Gaining insight into the operation of biochemical reaction networks in the cell is an important problem. Understanding the mechanisms by which biochemical networks function will help us develop the design principles to systematically build synthetic biochemical networks. Unfortunately, the dynamics of processes inside cells cannot be observed directly, limiting our ability to design and analyze biochemical networks. We will investigate problems related to estimation and observation in stochastic biochemical networks using dynamic data generated by single cells. Our approach to the problems of state estimation and parameter estimation is based on the theory of stochastic chemical reaction networks, applicable to systems observed through experimental methods like time-lapse microscopy in which stochastic phenomena dominate.
Intellectual Merit
The PI proposes to test his approach experimentally by applying the theory to synthetic gene regulatory networks that we construct in E. coli and observe with time-lapse microscopy. Success will lead to the development of new tools for evaluating time-lapse microscopy data and motivate new techniques for experiment design. The results will impact research in systems and synthetic biology by introducing new methods for verifying the performance of engineered networks.
Broader Impact
The PIs will develop an educational module on the quantitative techniques used in this research and integrate it into the already existing three-course sequence on systems and synthetic biology offered at the University of Washington. In addition, the PIs will work with several University of Washington programs that promote diversity by offering research opportunities to under-represented students.

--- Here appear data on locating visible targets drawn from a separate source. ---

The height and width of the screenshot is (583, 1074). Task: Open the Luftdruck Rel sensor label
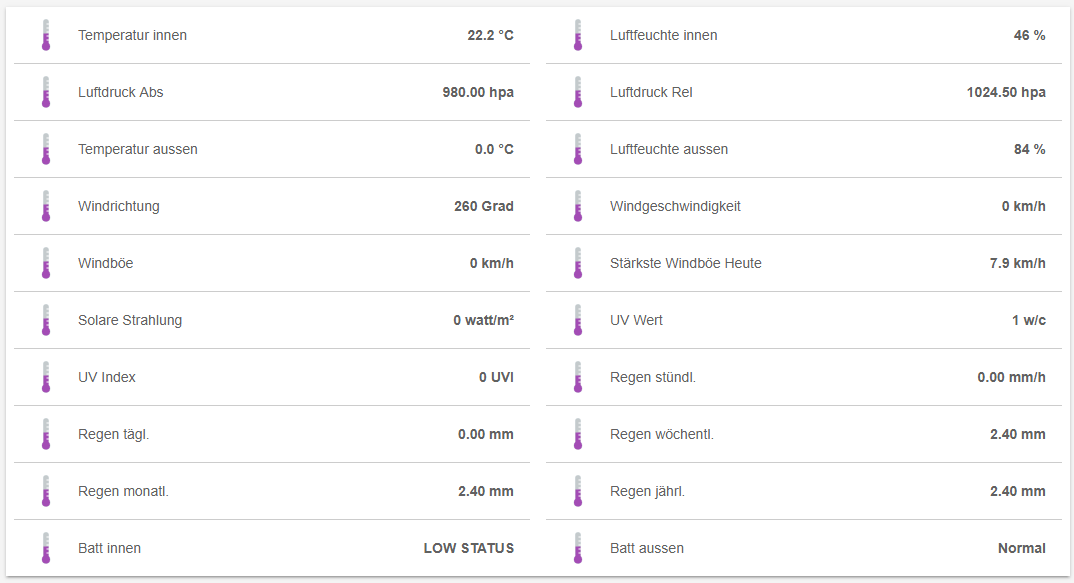(651, 92)
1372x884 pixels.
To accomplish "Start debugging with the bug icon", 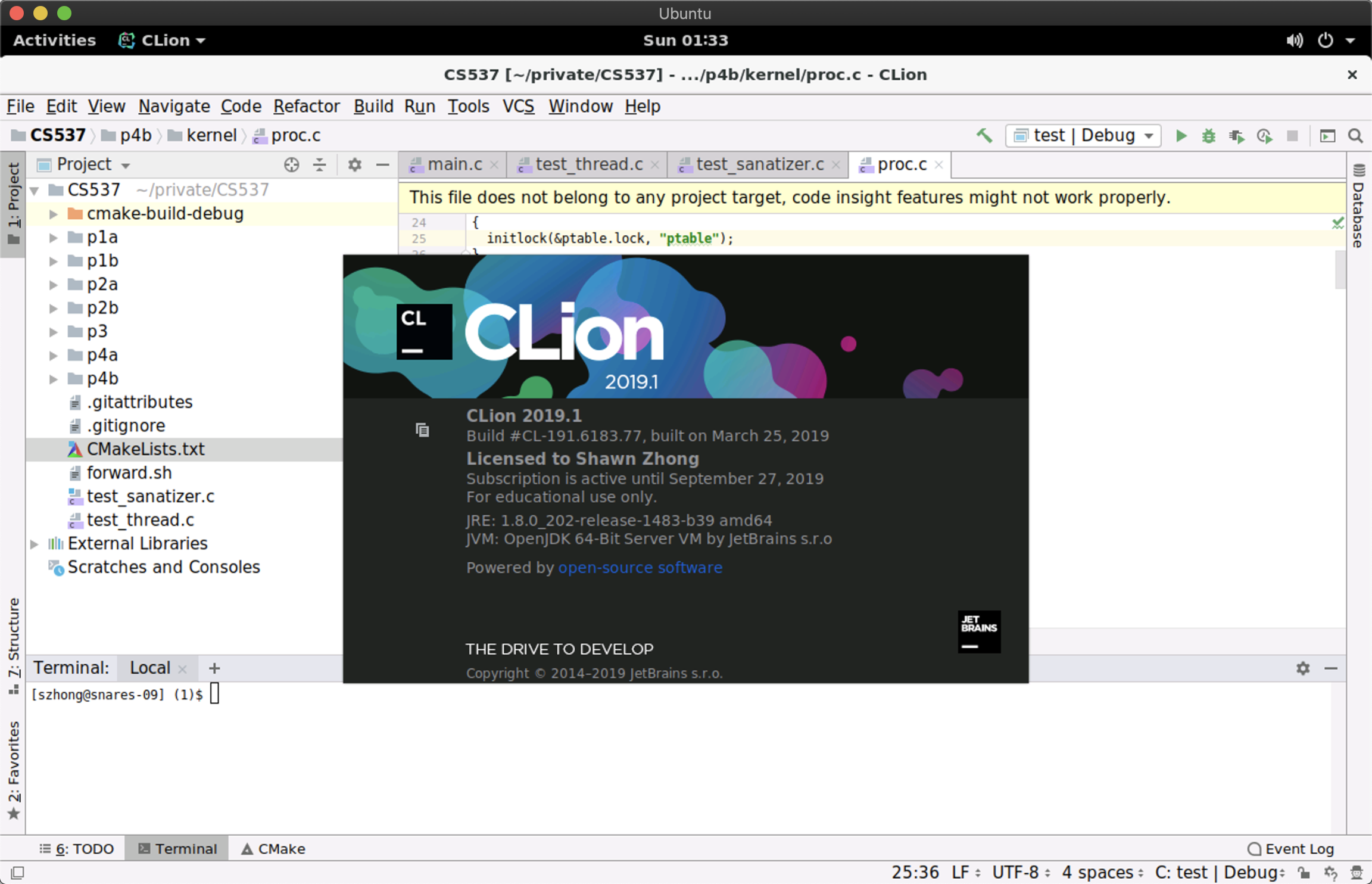I will (x=1208, y=136).
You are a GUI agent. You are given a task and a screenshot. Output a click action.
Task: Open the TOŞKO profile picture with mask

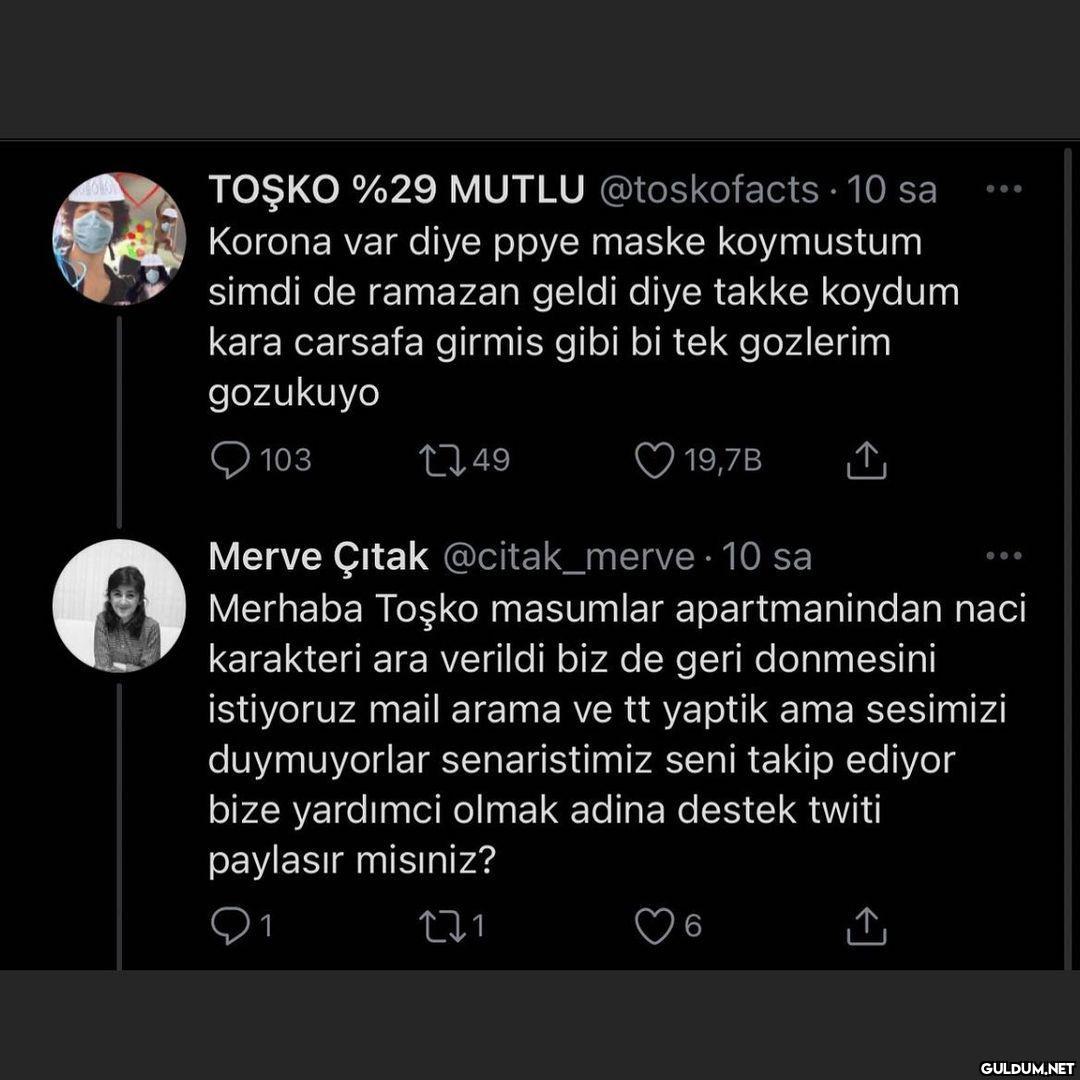(119, 238)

Developing an understanding of biological phenomena through modeling requires a notion of a state that captures the essential components of the system and a model that describes its essential functions. When a collection of cells is considered in aggregate, measurement noise is usually primarily responsible for complicating the problem of identifying state and model parameters in genetic networks. At the single-cell level, the presence of cellular variability in experimental data introduces systemic noise that further complicates this problem. The stochastic phenomenon of systemic noise in individual cells can be detected by observing the variation that occurs during the growth the of isogenic colonies observed using time-lapse microscopy. The movies produced by these methods do not provide a full measurement of the system’s state but instead provide measurements of only a few species, such as fluorescing proteins, and these data are corrupted by measurement noise. In our work we developed (1) new synthetic strains of bacteria and yeast so that certain proteins in genetic regulatory networks we constructed are observable under the microscope using fluorecence imaging; (2) methods for preparing the cells to be repeatedly imaged as they grow under the micscrosope; (3) methods for parsing the image data that result; (4) software that automatically estimates the levels invisible proteins involved in the genetic circuits in the cells. In addition to our contributions to research, we taught several senior and graduate level courses in which these approaches were used in part to teach students how to estimate the levels of proteins in cells from low-dimensional output data.